■ **DOCUMENT SECTION**:
-- Begin --

Then, we can see that the CCS relation:
$$\sum_{i=0}^{q-1} c_i \cdot \bigcirc_{j \in S_i} M_j \cdot z ==0$$

where $z=(w, 1, x) \in \mathbb{F}^n$.

In our R1CS-to-CCS parameters is equivalent to

\begin{align*}
	&c_0 \cdot ( (M_0 z) \circ (M_1 z) ) + c_1 \cdot (M_2 z) ==0\\
	\Longrightarrow &1 \cdot ( (A z) \circ (B z) ) + (-1) \cdot (C z) ==0\\
	\Longrightarrow &( (A z) \circ (B z) ) - (C z) ==0
\end{align*}

which is equivalent to the R1CS relation: $Az \circ Bz == Cz$

An example of the conversion from R1CS to CCS implemented in SageMath can be found at\\
\href{https://github.com/arnaucube/math/blob/master/r1cs-ccs.sage}{https://github.com/arnaucube/math/blob/master/r1cs-ccs.sage}.

\subsection{Committed CCS}
$R_{CCCS}$ instance: $(C, \mathsf{x})$, where $C$ is a commitment to a multilinear polynomial in $s'-1$ variables.

Sat if:
\begin{enumerate}[i.]
	\item $\text{Commit}(pp, \widetilde{w}) = C$
	\item $\sum_{i=1}^q c_i \cdot \left( \prod_{j \in S_i} \left( \sum_{y \in \{0,1\}^{\log m}} \widetilde{M}_j(x, y) \cdot \widetilde{z}(y) \right) \right)$\\
		where $\widetilde{z}(y) = \widetilde{(w, 1, \mathsf{x})}(x) ~\forall x \in \{0, 1\}^{s'}$
\end{enumerate}


\subsection{Linearized Committed CCS}
$R_{LCCCS}$ instance: $(C, u, \mathsf{x}, r, v_1, \ldots, v_t)$, where $C$ is a commitment to a multilinear polynomial in $s'-1$ variables, and $u \in \mathbb{F},~ \mathsf{x} \in \mathbb{F}^l,~ r \in \mathbb{F}^s,~ v_i \in \mathbb{F} ~\forall i \in [t]$.

Sat if:
\begin{enumerate}[i.]
	\item $\text{Commit}(pp, \widetilde{w}) = C$
	\item $\forall i \in [t],~ v_i = \sum_{y \in \{0,1\}^{s'}} \widetilde{M}_i(r, y) \cdot \widetilde{z}(y)$\\
		where $\widetilde{z}(y) = \widetilde{(w, u, \mathsf{x})}(x) ~\forall x \in \{0, 1\}^{s'}$
\end{enumerate}


\section{Multifolding Scheme for CCS}
Recall sum-check protocol:\\
\underline{$C \leftarrow <P, V(r)>(g, l, d, T)$}:\\ % TODO use proper <, >
$T=\sum_{x_1 \in \{0,1\}} \sum_{x_2 \in \{0,1\}} \cdots \sum_{x_l \in \{0,1\}} g(x_1, x_2, \ldots, x_l)$
$l$-variate polynomial g, degree $\leq d$ in each variable.

-- End --

■ **DATA LINES**:
-- Begin --

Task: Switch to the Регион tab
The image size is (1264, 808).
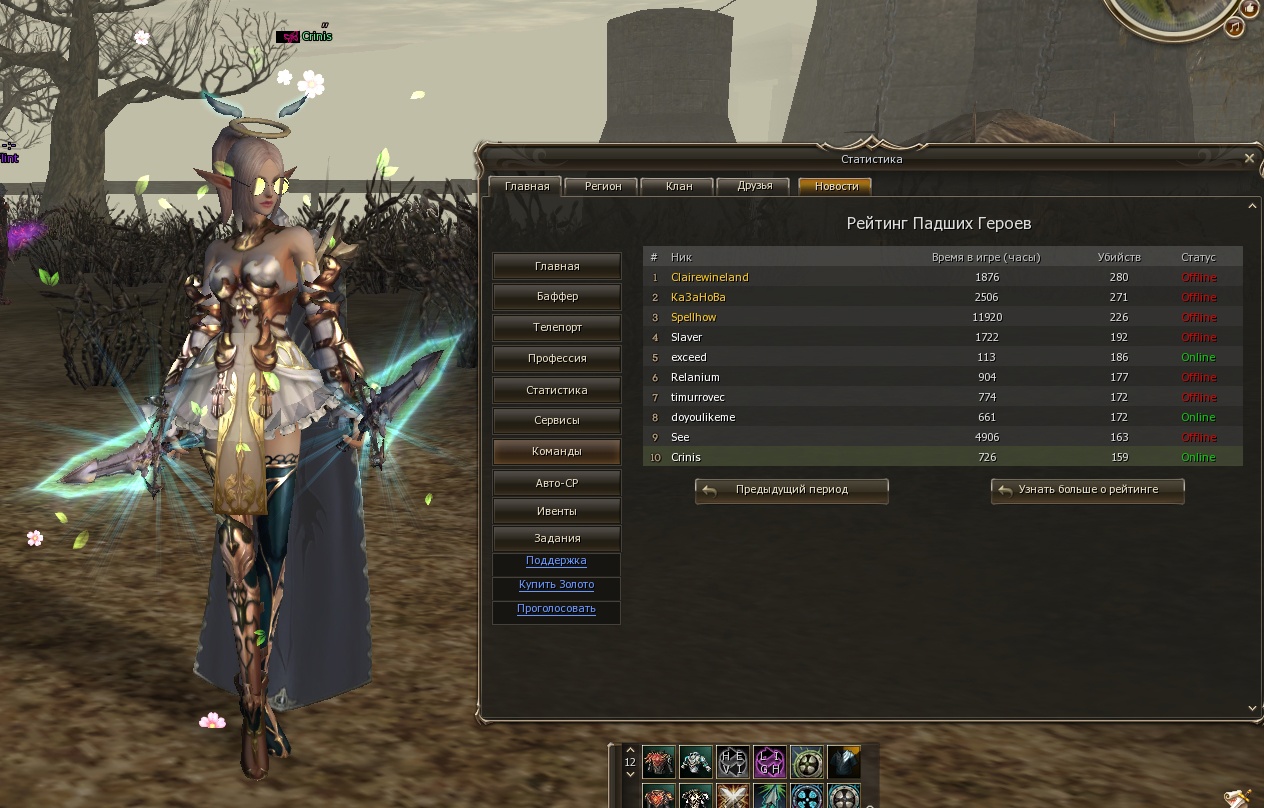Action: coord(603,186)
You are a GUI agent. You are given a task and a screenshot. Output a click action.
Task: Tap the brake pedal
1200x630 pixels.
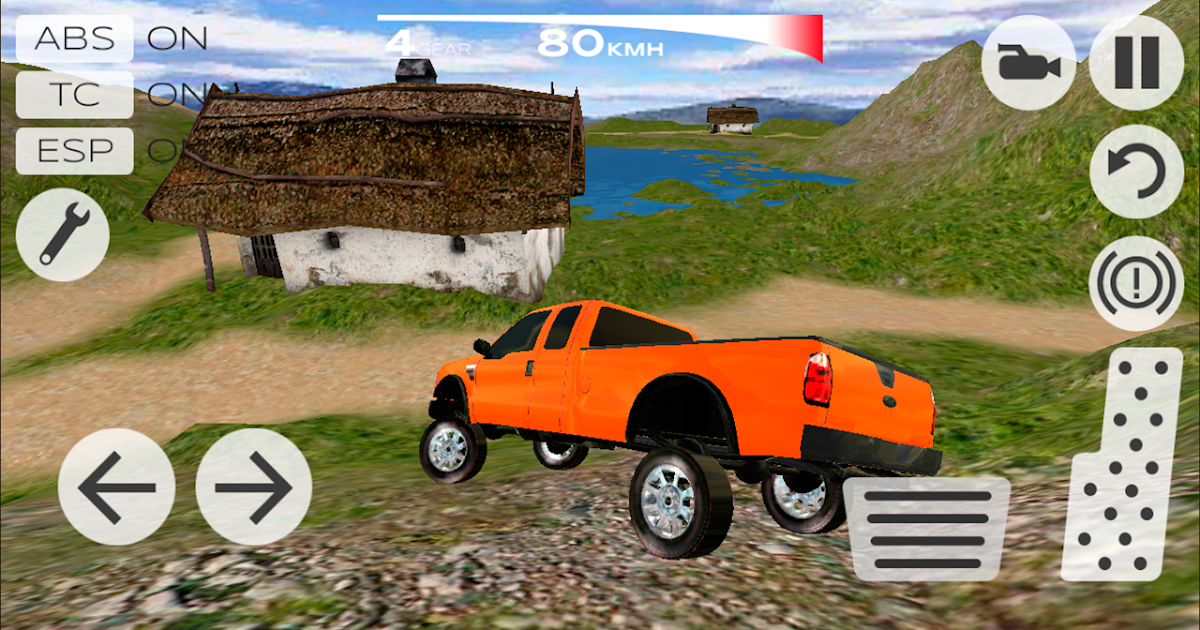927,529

-- End --
-- Begin --

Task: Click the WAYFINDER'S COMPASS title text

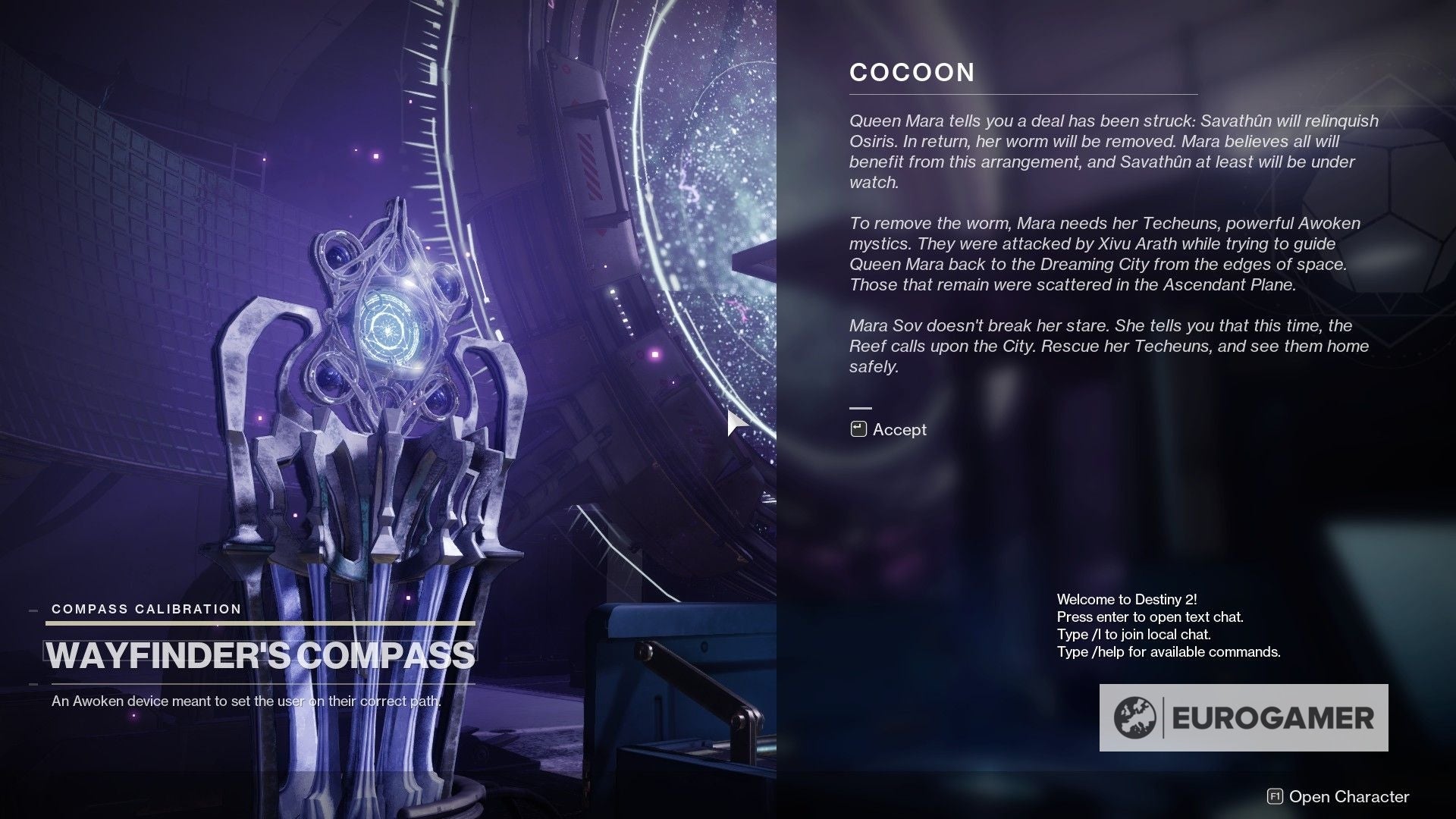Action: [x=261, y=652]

-- End --

■ **EXERCISE SET**:
**a)** Using the CCS notes, answer each question:
(i) In the R1CS-to-CCS parameters, what values do c_0 and c_1 take?
(ii) In the Committed CCS section, what is C a commitment to?
(iii) In the recalled sum-check protocol, what degree bound does g have in each variable?
**b)** Please reproduce verbatim the part of the CCS notes between "which is equivalent" and "in $s'-1$ variables.", inclusive.

■ **SOLUTIONS BELOW**:
**a)**
(i) c_0 = 1 and c_1 = -1.
(ii) A multilinear polynomial in s'-1 variables.
(iii) Degree at most d in each variable.

**b)**
which is equivalent to the R1CS relation: $Az \circ Bz == Cz$

An example of the conversion from R1CS to CCS implemented in SageMath can be found at\\
\href{https://github.com/arnaucube/math/blob/master/r1cs-ccs.sage}{https://github.com/arnaucube/math/blob/master/r1cs-ccs.sage}.

\subsection{Committed CCS}
$R_{CCCS}$ instance: $(C, \mathsf{x})$, where $C$ is a commitment to a multilinear polynomial in $s'-1$ variables.